The dissolution of calcite from limestone by slightly acidic ground‐water results in the gradual widening of cracks and joints that may ultimately develop into a series of openings, or caves. Most caves develop below the water table. After the caves are elevated above the water table or when the water table drops, the water drains out and the caves become filled with air.

The groundwater that percolates through the cracks in the cave contains calcium and bicarbonate from the dissolution of limestone. As the water drips from the cave's ceiling, CO2 gas is released and a small amount of calcite crystallizes where the drop is attached to the ceiling. More CO2 is lost from the water when the drop hits the floor, causing more calcite to precipitate. By this process, stalactites and stalagmites form. Stalactites look like icicles that hang from cave ceilings; stalagmites are cone‐shaped masses that build up on cave floors underneath dripping stalactites. A column results when stalactites and stalagmites grow long enough to join into one structure. A more general term for a deposit of calcite precipitated by dripping water is dripstone, and as a group, the varieties of dripstone found in caverns are called speleothems. Ribbony, sheetlike calcite deposits that are deposited by a thin film of water running over cave surfaces are called flowstone.

Caves become less structurally stable as greater amounts of limestone are eroded away. When a portion of a cave system collapses, it may create a sinkhole, or basinlike depression, at the surface. Sinkholes, which can develop suddenly and be large enough to “swallow” buildings and homes, are prevalent in states such as Florida, Missouri, Indiana, and Kentucky, which are underlain by abundant limestone. Karst topography is an irregular land surface dotted with numerous sinkholes and depressions related to underlying cave systems.

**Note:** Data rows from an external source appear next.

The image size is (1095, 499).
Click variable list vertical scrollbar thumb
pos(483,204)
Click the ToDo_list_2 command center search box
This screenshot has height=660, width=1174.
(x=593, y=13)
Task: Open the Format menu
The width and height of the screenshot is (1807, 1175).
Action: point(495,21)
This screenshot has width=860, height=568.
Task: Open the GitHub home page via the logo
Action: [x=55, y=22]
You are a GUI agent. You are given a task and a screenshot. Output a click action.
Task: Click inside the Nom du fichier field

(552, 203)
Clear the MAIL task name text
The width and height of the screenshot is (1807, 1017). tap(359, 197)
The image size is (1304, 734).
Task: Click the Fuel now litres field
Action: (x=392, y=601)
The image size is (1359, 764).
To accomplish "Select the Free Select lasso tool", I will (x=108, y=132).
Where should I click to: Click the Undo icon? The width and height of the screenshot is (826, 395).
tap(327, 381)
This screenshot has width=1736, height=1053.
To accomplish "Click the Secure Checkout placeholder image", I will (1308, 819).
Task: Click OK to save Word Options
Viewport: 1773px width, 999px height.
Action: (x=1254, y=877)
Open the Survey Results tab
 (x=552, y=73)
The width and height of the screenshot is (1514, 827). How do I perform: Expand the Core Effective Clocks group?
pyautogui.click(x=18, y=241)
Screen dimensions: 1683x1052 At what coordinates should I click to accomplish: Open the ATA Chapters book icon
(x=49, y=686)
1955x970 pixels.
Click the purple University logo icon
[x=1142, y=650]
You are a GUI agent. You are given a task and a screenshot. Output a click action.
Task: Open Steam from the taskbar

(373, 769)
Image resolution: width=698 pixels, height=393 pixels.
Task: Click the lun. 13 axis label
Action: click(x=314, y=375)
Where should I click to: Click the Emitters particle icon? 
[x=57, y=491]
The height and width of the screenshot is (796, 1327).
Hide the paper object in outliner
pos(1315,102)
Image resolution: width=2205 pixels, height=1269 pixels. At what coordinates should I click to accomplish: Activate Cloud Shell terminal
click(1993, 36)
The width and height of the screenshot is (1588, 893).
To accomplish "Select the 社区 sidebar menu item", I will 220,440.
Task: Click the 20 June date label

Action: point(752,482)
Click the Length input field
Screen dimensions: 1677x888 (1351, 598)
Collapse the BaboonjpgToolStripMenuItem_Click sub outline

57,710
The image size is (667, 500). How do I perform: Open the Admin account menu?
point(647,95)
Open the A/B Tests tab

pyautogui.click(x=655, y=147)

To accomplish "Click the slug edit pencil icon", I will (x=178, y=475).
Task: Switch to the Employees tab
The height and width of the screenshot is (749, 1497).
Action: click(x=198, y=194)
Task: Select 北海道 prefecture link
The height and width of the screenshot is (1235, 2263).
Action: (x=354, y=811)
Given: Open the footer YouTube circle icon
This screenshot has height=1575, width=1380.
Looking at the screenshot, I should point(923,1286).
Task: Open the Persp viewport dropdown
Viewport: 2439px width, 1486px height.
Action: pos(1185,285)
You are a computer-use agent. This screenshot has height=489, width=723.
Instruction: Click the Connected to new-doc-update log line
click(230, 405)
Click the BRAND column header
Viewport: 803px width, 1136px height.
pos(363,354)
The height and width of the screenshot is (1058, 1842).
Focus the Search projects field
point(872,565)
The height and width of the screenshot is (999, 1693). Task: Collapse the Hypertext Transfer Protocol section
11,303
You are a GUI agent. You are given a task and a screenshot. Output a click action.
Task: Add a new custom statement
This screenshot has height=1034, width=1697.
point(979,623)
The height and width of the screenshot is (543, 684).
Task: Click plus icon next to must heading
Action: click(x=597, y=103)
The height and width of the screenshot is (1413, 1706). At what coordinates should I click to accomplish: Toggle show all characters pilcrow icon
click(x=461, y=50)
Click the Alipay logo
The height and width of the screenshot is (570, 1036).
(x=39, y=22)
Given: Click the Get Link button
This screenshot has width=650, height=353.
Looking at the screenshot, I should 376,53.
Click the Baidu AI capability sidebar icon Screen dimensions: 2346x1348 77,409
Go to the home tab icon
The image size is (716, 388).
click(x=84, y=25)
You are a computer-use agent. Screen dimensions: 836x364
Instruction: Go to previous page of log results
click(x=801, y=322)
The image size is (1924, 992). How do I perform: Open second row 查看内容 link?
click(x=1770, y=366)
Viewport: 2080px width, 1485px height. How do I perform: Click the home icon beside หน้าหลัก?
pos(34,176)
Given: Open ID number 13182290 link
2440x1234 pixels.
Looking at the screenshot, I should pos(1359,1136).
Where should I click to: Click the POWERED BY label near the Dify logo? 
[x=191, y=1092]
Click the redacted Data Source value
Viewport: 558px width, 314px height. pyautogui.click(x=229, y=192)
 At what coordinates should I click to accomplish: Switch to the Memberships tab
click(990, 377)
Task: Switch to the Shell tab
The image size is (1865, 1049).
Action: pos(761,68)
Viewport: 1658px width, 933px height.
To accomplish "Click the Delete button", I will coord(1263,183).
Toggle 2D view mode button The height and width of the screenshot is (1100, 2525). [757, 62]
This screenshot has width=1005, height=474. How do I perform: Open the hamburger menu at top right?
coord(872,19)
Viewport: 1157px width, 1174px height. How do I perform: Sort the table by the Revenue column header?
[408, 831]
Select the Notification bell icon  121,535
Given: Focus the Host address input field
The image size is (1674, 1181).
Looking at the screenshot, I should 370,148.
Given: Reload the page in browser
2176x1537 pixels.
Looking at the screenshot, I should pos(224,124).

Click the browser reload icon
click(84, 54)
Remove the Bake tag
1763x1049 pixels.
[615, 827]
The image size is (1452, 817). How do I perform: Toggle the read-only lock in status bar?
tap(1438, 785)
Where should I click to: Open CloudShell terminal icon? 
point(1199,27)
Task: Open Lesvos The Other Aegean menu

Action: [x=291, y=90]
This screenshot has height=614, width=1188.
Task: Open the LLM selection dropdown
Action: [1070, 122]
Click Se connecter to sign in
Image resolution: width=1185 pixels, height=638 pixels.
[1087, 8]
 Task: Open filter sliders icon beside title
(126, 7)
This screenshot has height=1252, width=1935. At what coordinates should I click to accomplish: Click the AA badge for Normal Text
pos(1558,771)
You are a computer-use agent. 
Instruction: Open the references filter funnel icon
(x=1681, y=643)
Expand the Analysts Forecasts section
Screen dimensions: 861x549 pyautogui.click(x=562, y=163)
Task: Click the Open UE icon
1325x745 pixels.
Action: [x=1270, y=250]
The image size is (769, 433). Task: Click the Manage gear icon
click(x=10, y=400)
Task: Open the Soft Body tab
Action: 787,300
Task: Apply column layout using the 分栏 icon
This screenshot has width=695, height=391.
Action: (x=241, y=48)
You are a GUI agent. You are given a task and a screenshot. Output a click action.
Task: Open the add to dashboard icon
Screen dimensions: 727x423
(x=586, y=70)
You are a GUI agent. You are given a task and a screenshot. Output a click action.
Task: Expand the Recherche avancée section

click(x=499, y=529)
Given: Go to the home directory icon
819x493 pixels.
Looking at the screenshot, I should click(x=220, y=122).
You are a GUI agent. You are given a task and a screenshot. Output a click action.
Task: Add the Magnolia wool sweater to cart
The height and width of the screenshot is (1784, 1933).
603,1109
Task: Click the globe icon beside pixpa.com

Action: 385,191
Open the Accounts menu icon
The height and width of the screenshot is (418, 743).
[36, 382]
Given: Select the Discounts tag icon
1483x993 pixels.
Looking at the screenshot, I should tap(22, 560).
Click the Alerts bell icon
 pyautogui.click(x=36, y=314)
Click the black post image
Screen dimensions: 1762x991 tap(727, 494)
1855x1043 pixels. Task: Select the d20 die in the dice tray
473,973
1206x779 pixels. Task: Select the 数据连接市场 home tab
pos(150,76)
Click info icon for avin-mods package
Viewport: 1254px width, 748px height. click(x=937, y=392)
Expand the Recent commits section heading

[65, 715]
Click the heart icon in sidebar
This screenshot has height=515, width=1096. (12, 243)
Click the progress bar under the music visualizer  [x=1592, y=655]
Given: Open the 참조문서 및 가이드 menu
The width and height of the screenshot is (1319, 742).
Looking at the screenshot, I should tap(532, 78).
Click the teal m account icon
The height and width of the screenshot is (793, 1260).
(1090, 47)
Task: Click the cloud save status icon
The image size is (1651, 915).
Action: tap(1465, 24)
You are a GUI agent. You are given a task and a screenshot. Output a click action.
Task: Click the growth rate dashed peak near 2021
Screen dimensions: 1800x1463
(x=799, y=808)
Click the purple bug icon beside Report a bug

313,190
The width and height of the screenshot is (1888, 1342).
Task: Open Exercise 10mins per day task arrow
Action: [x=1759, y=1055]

Groundwater that has a high concentration of silica is the primary agent in forming petrified wood. The groundwater soaks through the buried wood and precipitates silica in the porous organic structure, preserving the finest details. When silica or calcite layers precipitate from groundwater in a spherical cavity (usually in limestone), the often intricately layered mass that results is called a geode. A concretion is a mass of silica or calcite that precipitates around an organic nucleus, such as a leaf or fossil, in sedimentary rocks. Usually geodes and concretions are more resistant to weathering than the enclosing rock and stand out in weathered rock faces.